Items from a dataset
◇ ◇ ◇

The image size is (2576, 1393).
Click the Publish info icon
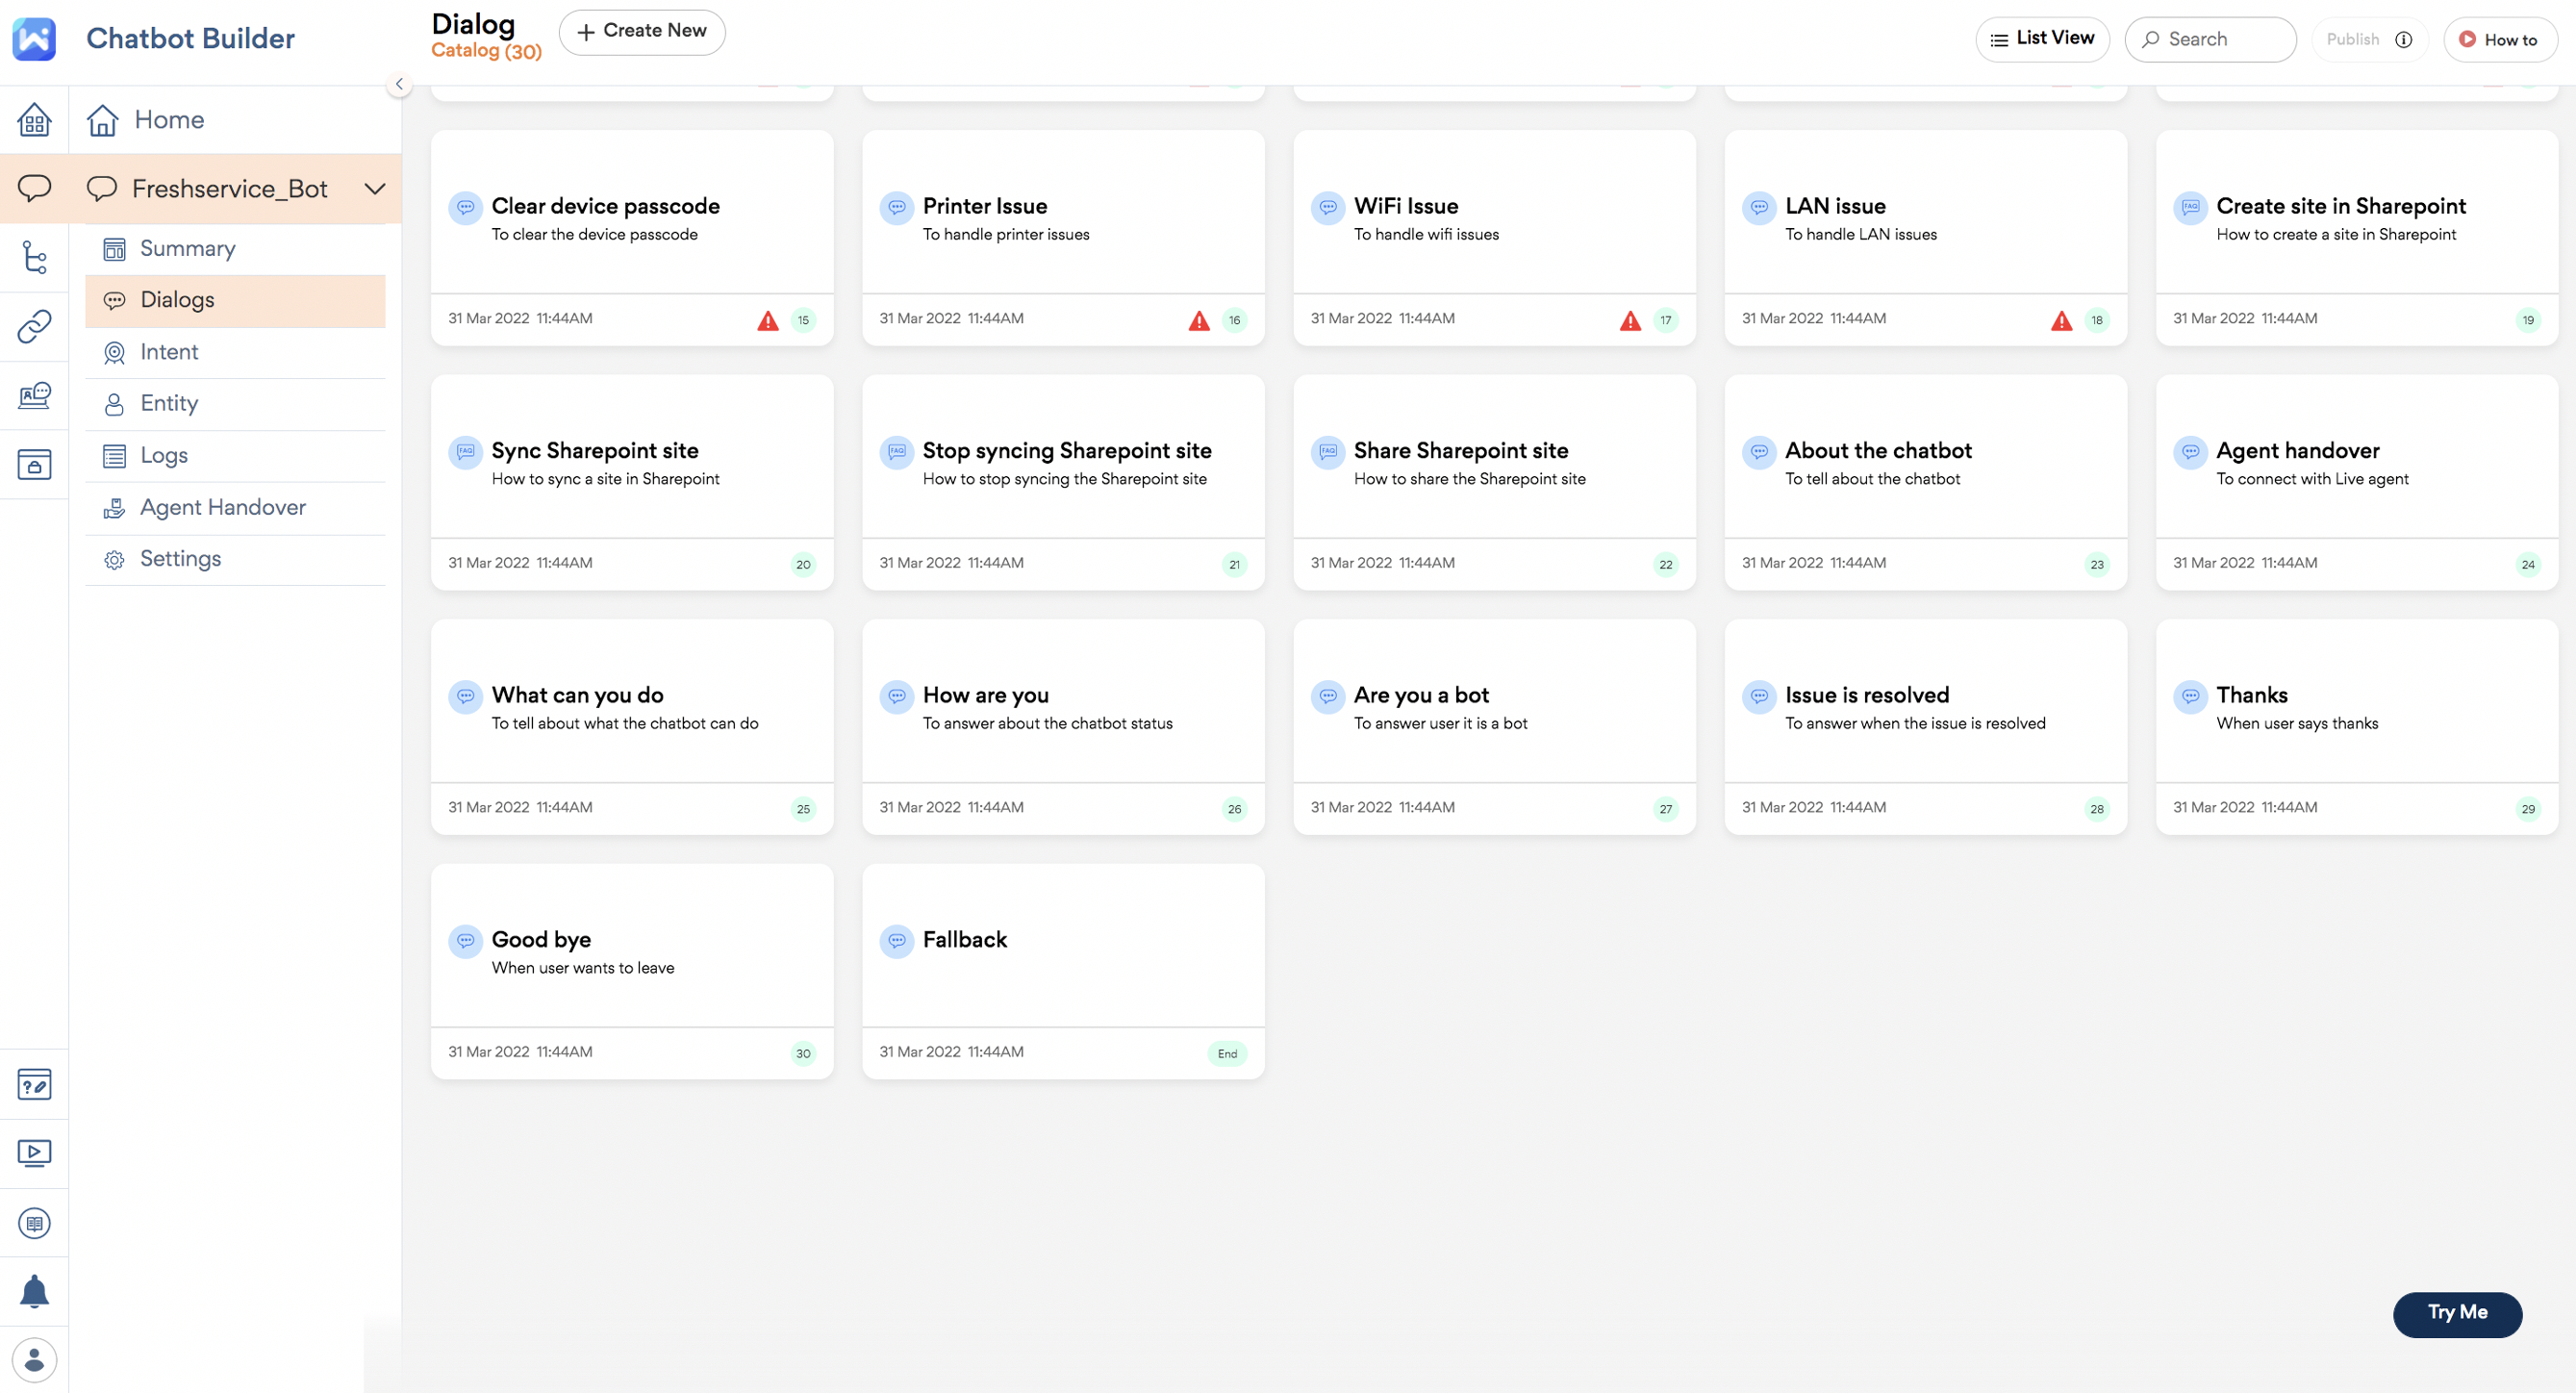pyautogui.click(x=2403, y=40)
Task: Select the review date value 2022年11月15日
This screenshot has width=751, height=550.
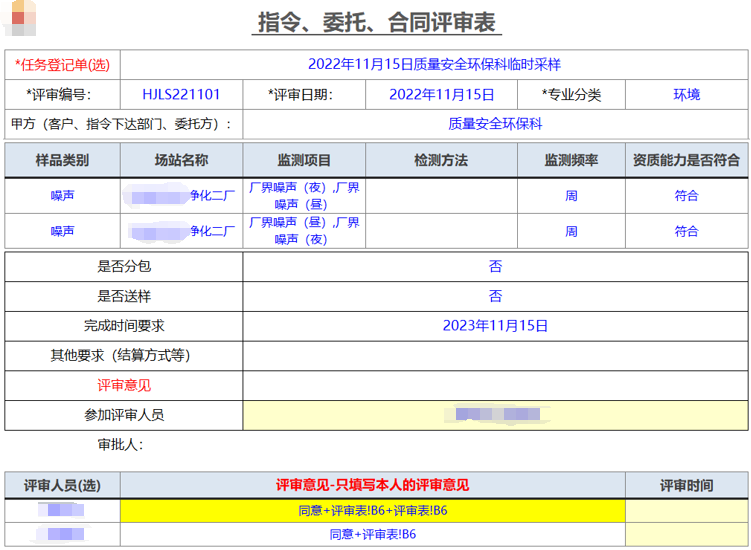Action: pyautogui.click(x=441, y=95)
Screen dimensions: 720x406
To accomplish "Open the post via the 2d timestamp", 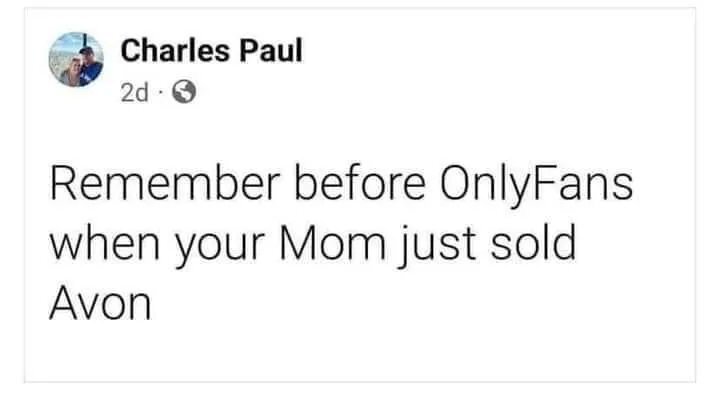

◇ ◇ ◇

* _Task directions_
Revise the data above, changing "icon" to "button" and keeping everything else the same, and leave the pictures out of your answer.

* _Response for this exercise_
The image size is (2576, 1393).
Click the Publish info button
pyautogui.click(x=2403, y=40)
Task: Select the review date value 2022年11月15日
This screenshot has width=751, height=550.
Action: pyautogui.click(x=441, y=95)
Screen dimensions: 720x406
To accomplish "Open the post via the 2d timestamp", 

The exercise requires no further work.